● SUPPLIED DATA:
-=-=-=-=-

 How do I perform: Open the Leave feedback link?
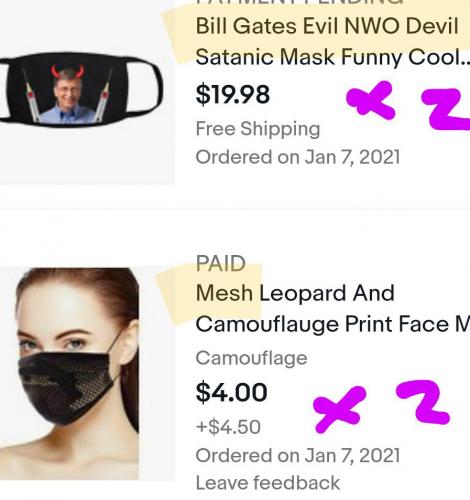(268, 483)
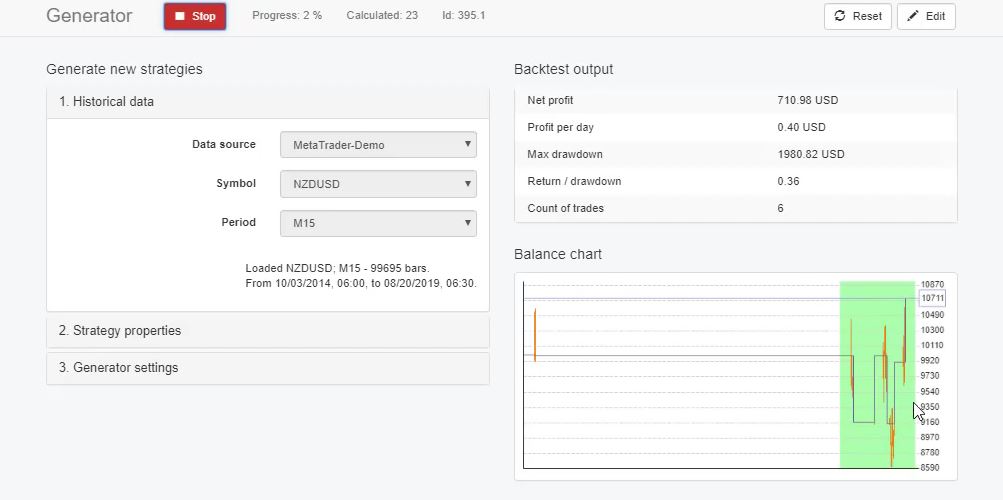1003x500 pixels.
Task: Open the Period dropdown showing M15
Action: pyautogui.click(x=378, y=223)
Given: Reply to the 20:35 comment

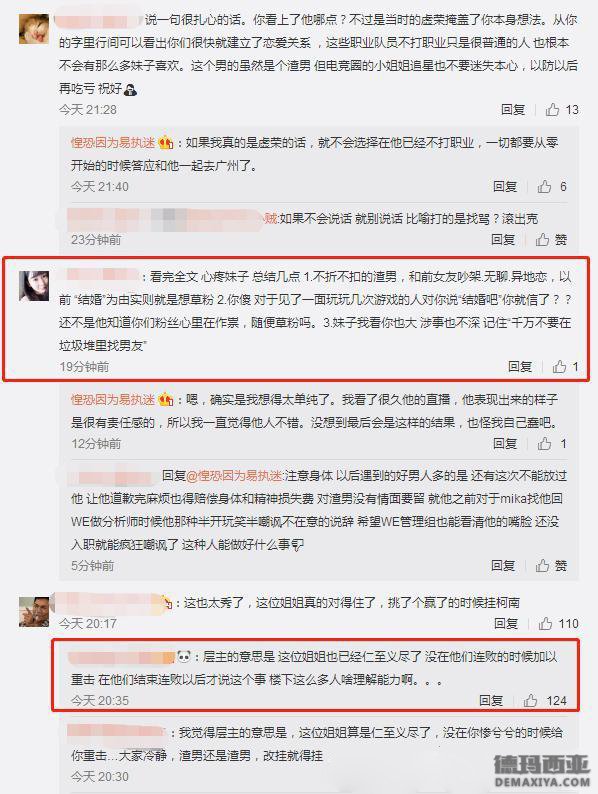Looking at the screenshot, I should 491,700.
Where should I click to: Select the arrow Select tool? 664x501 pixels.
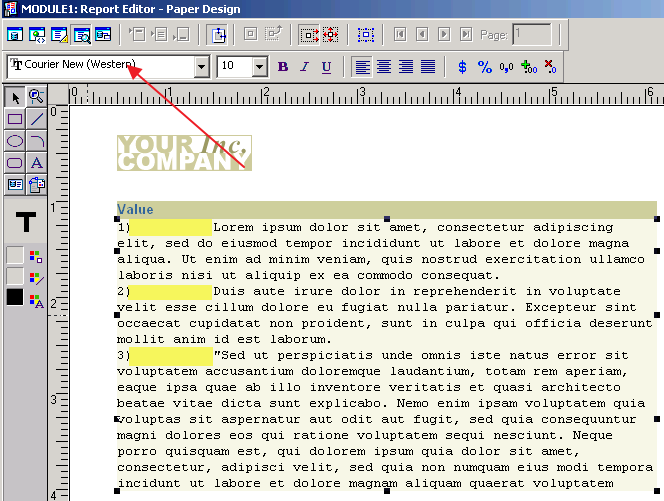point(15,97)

-=-=-=-=-

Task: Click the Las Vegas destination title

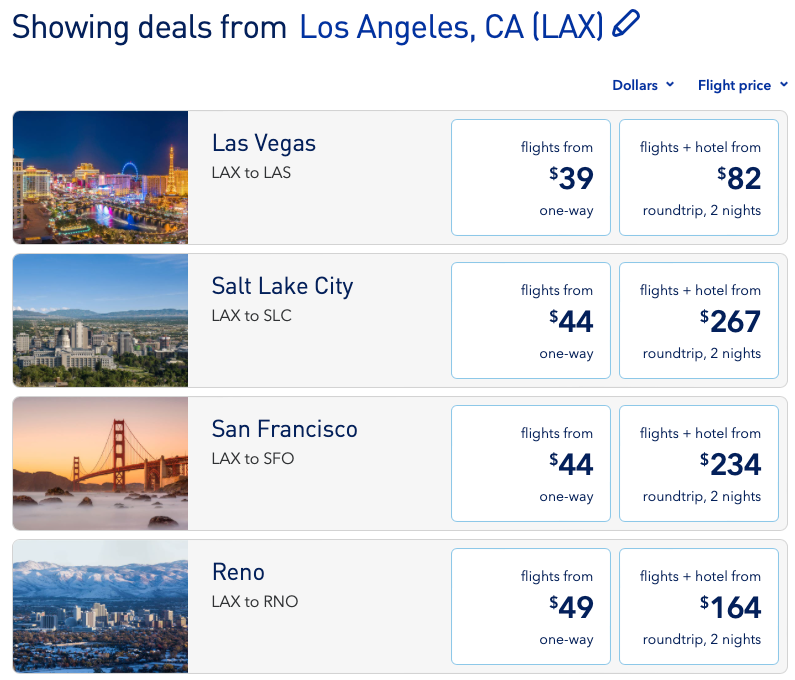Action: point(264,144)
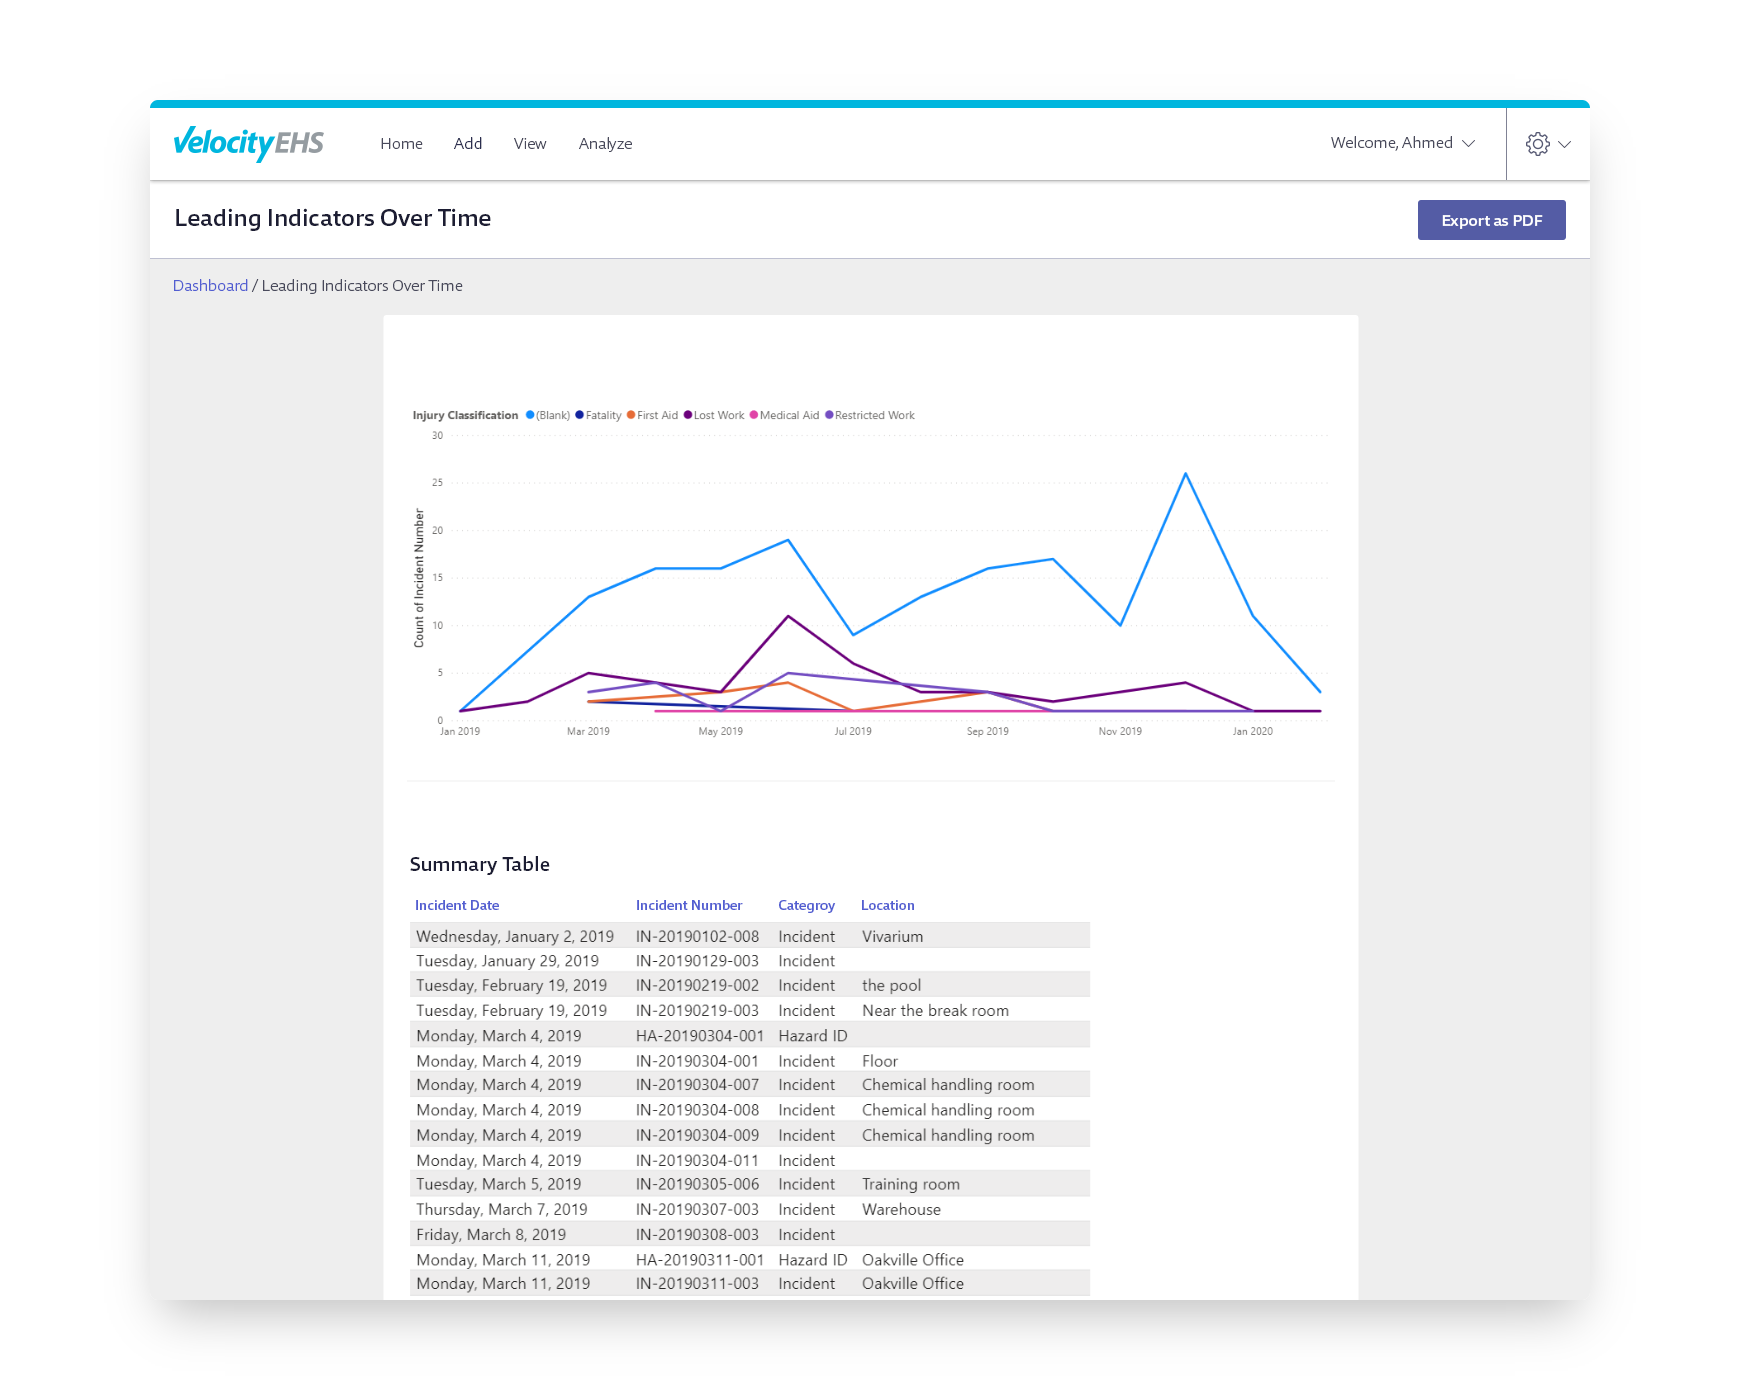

-=-=-=-=-

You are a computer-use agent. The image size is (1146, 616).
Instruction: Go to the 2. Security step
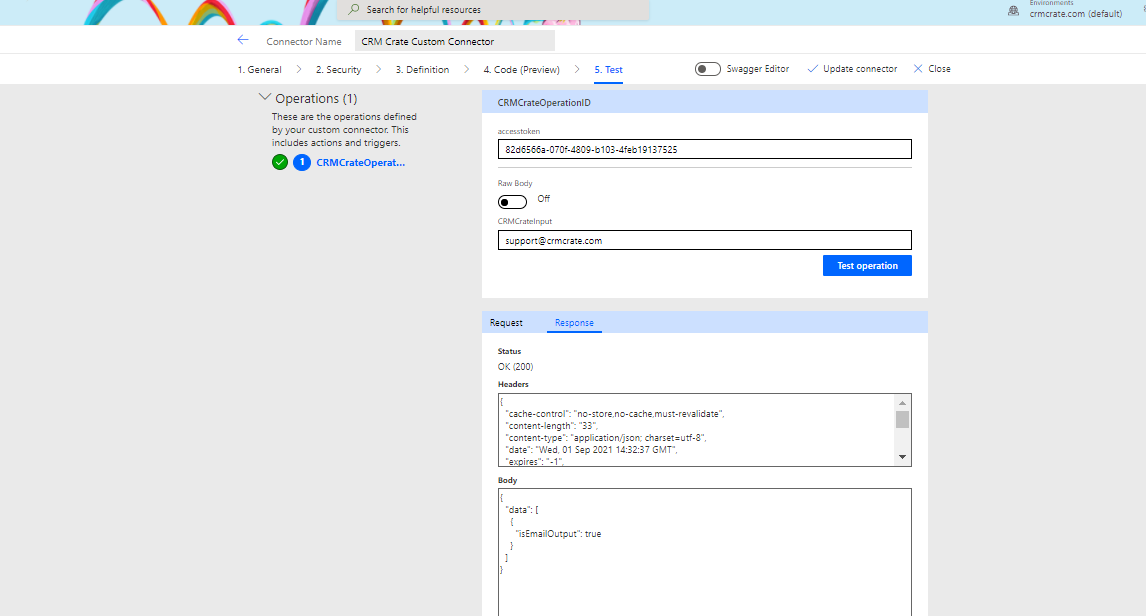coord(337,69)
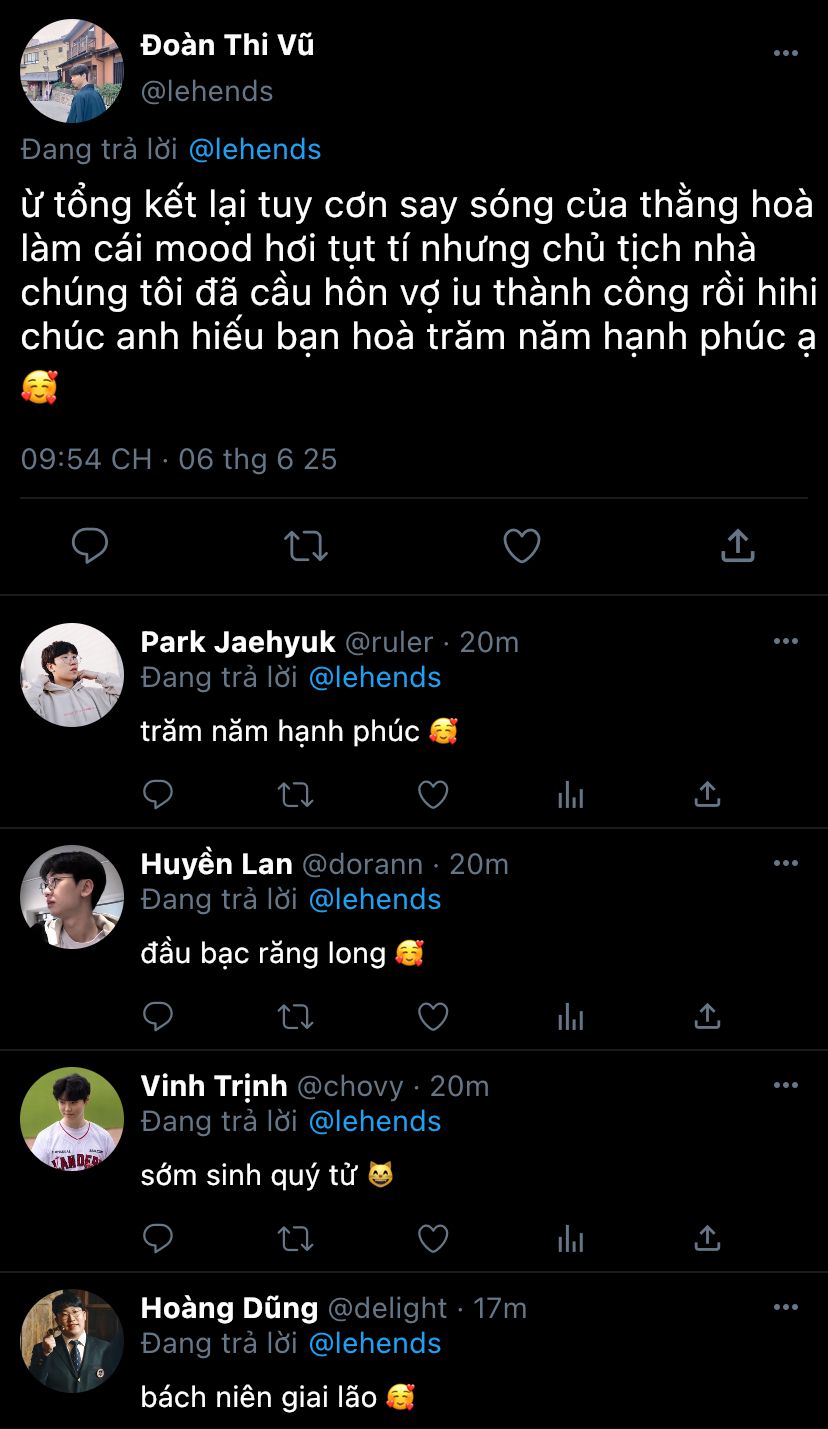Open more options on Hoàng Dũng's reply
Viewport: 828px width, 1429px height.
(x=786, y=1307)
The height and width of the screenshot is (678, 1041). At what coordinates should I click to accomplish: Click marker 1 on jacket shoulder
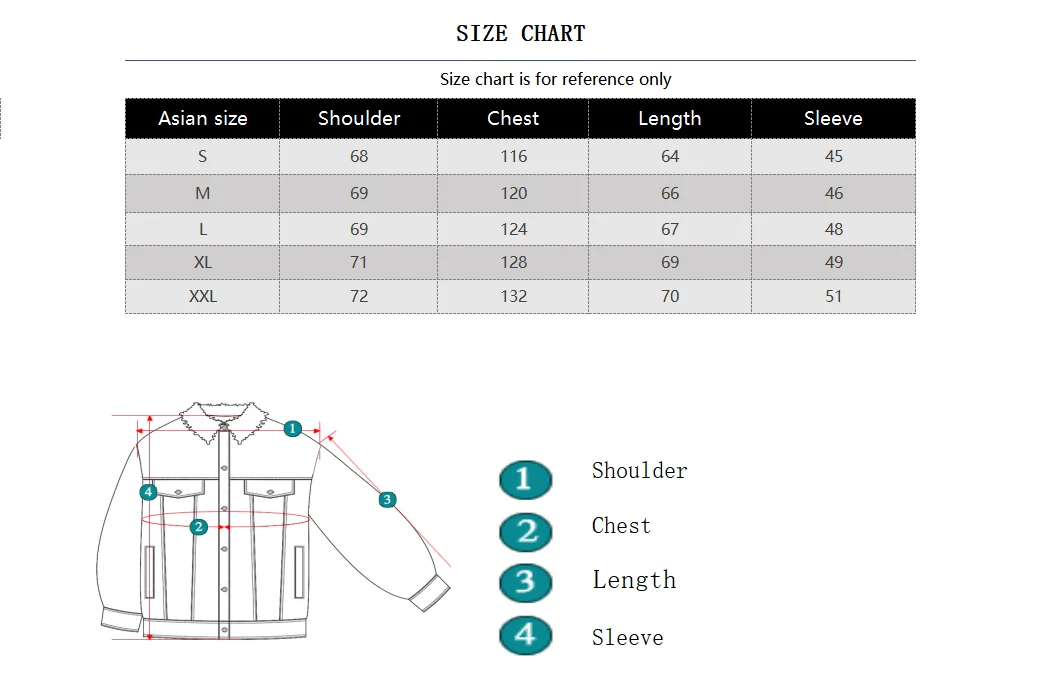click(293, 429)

-=-=-=-=-

● BRIEF:
Rewrite the stretch from the line containing "How do I perform: Open" through the line containing "point(15,97)", swapping "feedback" for "review" and keeping everything else the same. Leave the pictures out.

● THE COMPLETED TASK:
 How do I perform: Open the Leave review link?
(268, 483)
1003x500 pixels.
Task: Open the Period dropdown showing M15
Action: pyautogui.click(x=378, y=223)
Given: Reply to the 20:35 comment

Looking at the screenshot, I should 491,700.
Where should I click to: Select the arrow Select tool? 664x501 pixels.
point(15,97)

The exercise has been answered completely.